COURTESY TFRA
COURTESY TFRA
At the Vienna Contemporary art fair this past weekend, collector Luiz Augusto Teixeira de Freitas said he is seeking the termination of his loan of 700 drawings to the Serralves Foundation Museum of Contemporary Art in Porto, Portugal. The Portuguese newspaper Publico reported the news on Saturday after collector Alain Servais tweeted about Teixeira de Freitas’s talk at the fair. According to the Publico report, Teixeira de Freitas has loaned works by Gabriel Orozco, Mark Lombardi, Julião Sarmento, and others to the museum.
Reached by ARTnews, Teixeira de Freitas confirmed he had sent a letter to the museum about terminating the loan in response to the ongoing controversy over the museum’s current Robert Mapplethorpe exhibition, “Pictures,” which some have alleged was censored. The collector declined to add further comment, however, because he was awaiting a response to his letter from the Serralves Foundation. The museum also declined to comment.
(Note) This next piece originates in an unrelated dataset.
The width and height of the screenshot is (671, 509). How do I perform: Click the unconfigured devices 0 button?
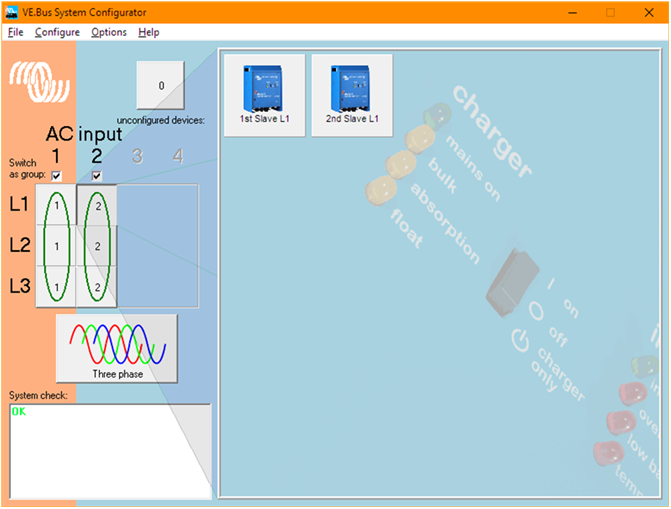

The museum’s Mapplethorpe show has come under fire because the 159-work exhibition was to have initially been larger—20 more photographs were expected to appear in the show, and they were removed for reasons that remain unclear. One day after the show opened, the museum’s director, João Ribas, resigned, causing some to circulate an open letter that accused the museum of altering the show “against the will” of the director.
Reports in Spanish and Portuguese publications have attributed Ribas’s resignation to a disclaimer that the museum’s board allegedly ordered to be placed in galleries where some of the exhibition’s more sexually explicit works appear. Ahead of the show, Ribas said in interviews that he wanted these works—some of which feature S&M imagery—to be interspersed throughout the exhibition. Ana Pinho, the foundation’s president, has denied that the museum censored the show and that a disclaimer had always been planned.
Teixeira de Freitas is a lawyer based in Portugal. His collection of more than 1,000 works focuses on art of the 1960s and ’70s as well as emerging artists. His Lisbon-based law firm has helped back the exhibition program of the Kunsthalle Lisbon since 2012.